[DATASET EXTRACT]

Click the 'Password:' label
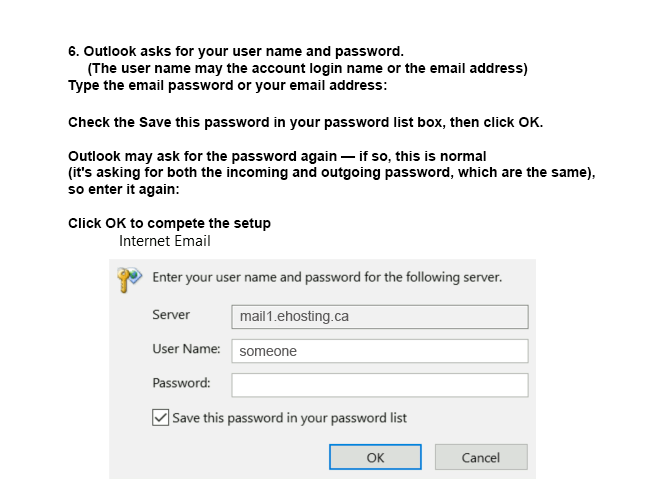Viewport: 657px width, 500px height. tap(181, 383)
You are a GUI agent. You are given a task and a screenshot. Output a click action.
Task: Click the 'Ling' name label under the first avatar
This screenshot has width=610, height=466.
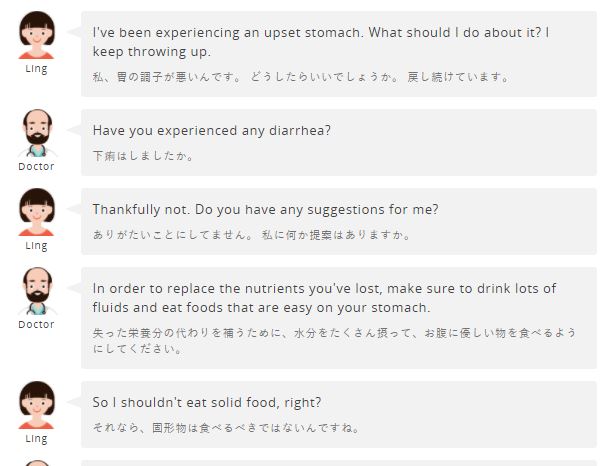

[/DATASET EXTRACT]
[DATASET EXTRACT]

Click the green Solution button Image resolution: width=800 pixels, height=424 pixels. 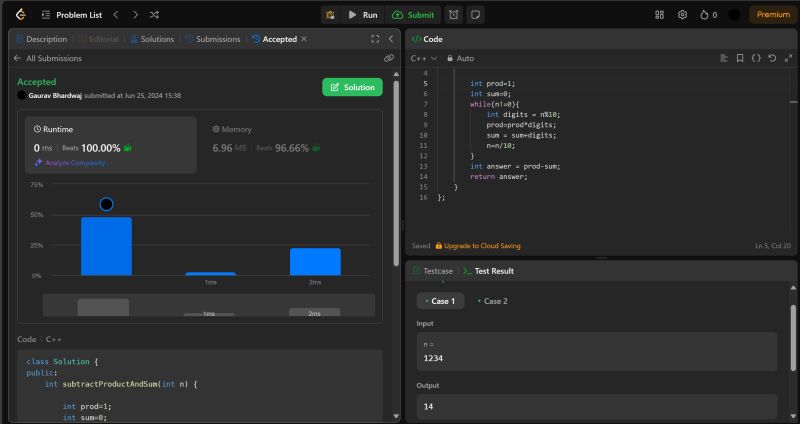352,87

[/DATASET EXTRACT]
[DATASET EXTRACT]

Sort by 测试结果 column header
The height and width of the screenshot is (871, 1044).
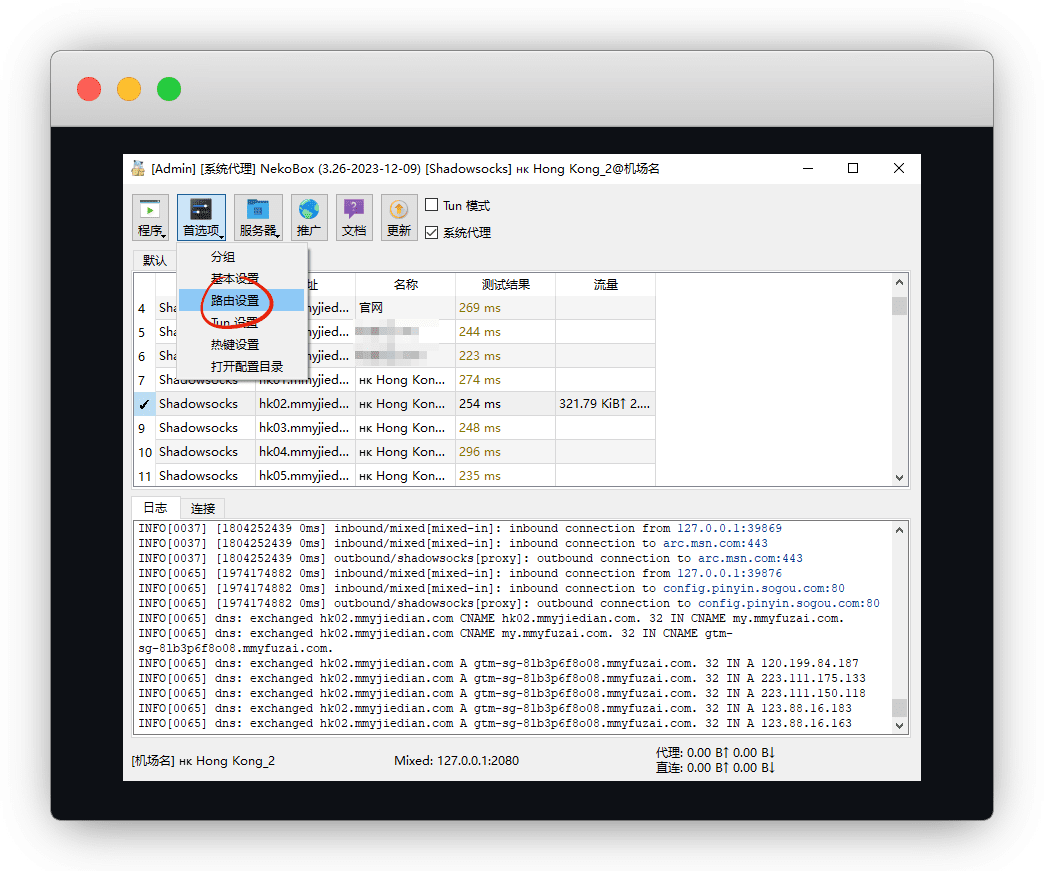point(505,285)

[/DATASET EXTRACT]

→ EXERCISE PROMPT:
Using the entries above, write out exactly the lines from the one with "Click the 'Password:' label" through the one with "This screenshot has width=610, height=466.", ends included. Leave out any pictures.

→ EXERCISE RESULT:
Click the 'Password:' label
Viewport: 657px width, 500px height. tap(181, 383)
You are a GUI agent. You are given a task and a screenshot. Output a click action.
Task: Click the 'Ling' name label under the first avatar
This screenshot has width=610, height=466.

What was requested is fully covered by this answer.